O que está por trás da terceirização.
Quando era jovenzinho, ouvi algumas pessoas defenderem a tese de
que o problema da inflação eram os intermediários. Se os produtos,
especialmente alimentos, tivessem um caminho direto do produtor até o
consumidor, os seus preços seriam mais baratos. A intermediação afetaria, na
verdade, a formação do preço, não sendo uma questão de inflação,
especificamente.
O mesmo raciocínio pode ser aplicado ao mercado de capitais, de
maneira particular à emissão pública de títulos de dívida. Se a empresa toma
dinheiro diretamente do investidor, a ausência de um intermediário seria
benéfica aos dois agentes. O lucro obtido por esse intermediário seria
distribuído: parte reduziria o custo do empréstimo para a empresa tomadora;
parte aumentaria o rendimento do investidor.
Nós podemos pensar na terceirização como uma forma de inserir
intermediários na relação trabalhista. Dessa forma, qual seria o ganho da
terceirização se a colocação de um intermediário encarece o preço? Para
responder essa questão, acredito que é preciso analisar as diferentes relações
de trabalho, ou, melhor dizendo, a “compra” da qualidade de mão de obra.
Diante disso, destaco o que me parecem ser os três principais
níveis de qualidade na contratação de mão de obra, a saber:
Mão de obra não qualificada;
Mão de obra especificamente qualificada;
Mão de obra qualificada.
No primeiro caso, teríamos, de um lado, as atividades acessórias
ou complementares da empresa, que não estão ligadas à sua operação, motivo pelo
qual se denominam atividades meio. Os principais exemplos são os serviços de
vigilância, limpeza, logística, dentre outros. Para essas atividades, a
legislação e a jurisprudência trabalhista já aceitava a terceirização.

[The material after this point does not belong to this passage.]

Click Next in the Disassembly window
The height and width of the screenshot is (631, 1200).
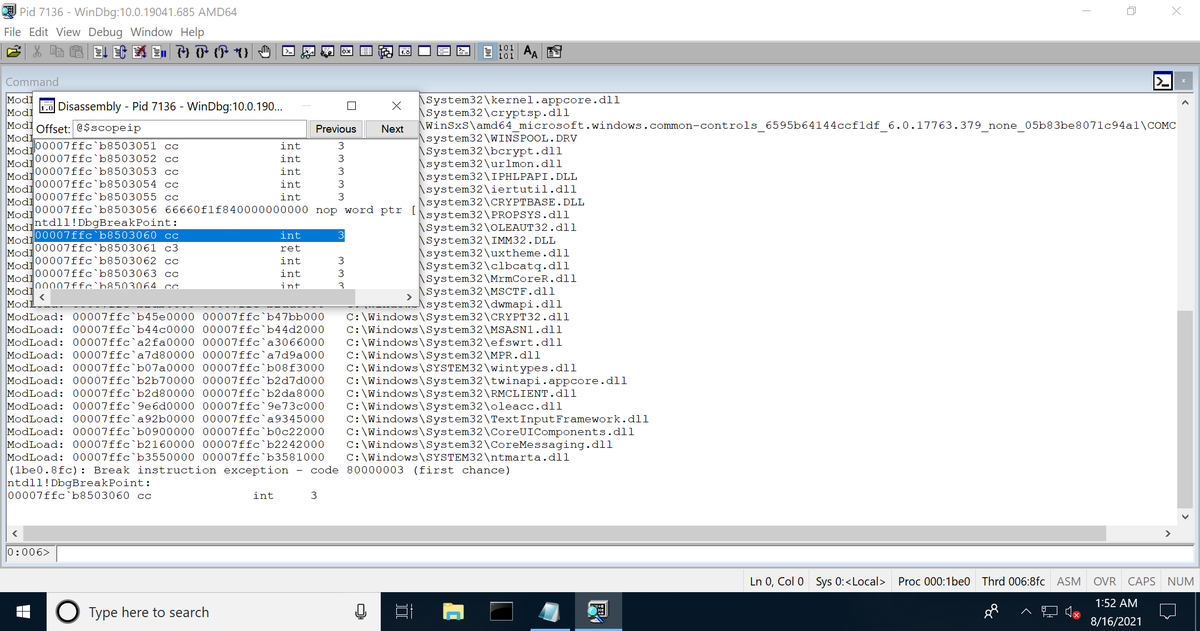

Por outro lado, é possível que haja atividade fim da empresa, ou
seja, aquela relacionada diretamente à sua operação (“core business”), em que
não se exige qualificação. Alguns exemplos seriam os serviços de manuseio em
operação de logística e distribuição e os serviços de controle de almoxarifado
nas mais variadas indústrias. A discussão sobre a terceirização tem esses casos
como foco.
Quando se trata de mão de obra não qualificada, em quaisquer dos
dois casos mencionados, o interesse do contratante é a força de trabalho em si,
não importando – ou importando pouco – a pessoa que executa a tarefa. Nesse
contexto, a terceirização teria como principal vantagem manter a força de
trabalho, manter a disponibilidade da mão de obra. Ausências pessoais, seja por
qual motivo for, não seriam sentidas pela empresa contratante e beneficiária da
mão de obra.
Por mão de obra especificamente qualificada, estou me referindo
àqueles casos em que o empregado deve ter um conhecimento específico, como, por
exemplo, a operação de uma máquina de alta tecnologia. Essa mão de obra não é
desqualificada ou qualificada de maneira geral. Ela é bem treinada para uma
tarefa definida, embora possa não ter qualificação para outras tarefas, ainda
que mais simples. Nessa situação, a terceirização traria pouca vantagem, porque
dificilmente a empresa fornecedora de mão de obra (terceira) seria capaz de ou
teria interesse em manter pessoas especializadas em tarefas específicas.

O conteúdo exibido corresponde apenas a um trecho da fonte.